(Entries taken from a collection)
********

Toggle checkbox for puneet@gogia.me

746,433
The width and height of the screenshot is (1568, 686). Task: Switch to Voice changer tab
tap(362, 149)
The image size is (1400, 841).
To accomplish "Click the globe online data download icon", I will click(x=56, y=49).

********

• ASSIGNMENT: The data must be printed verbatim, line by line.

• RESPONSE TO THIS TASK:
Toggle checkbox for puneet@gogia.me

746,433
The width and height of the screenshot is (1568, 686). Task: Switch to Voice changer tab
tap(362, 149)
The image size is (1400, 841).
To accomplish "Click the globe online data download icon", I will click(x=56, y=49).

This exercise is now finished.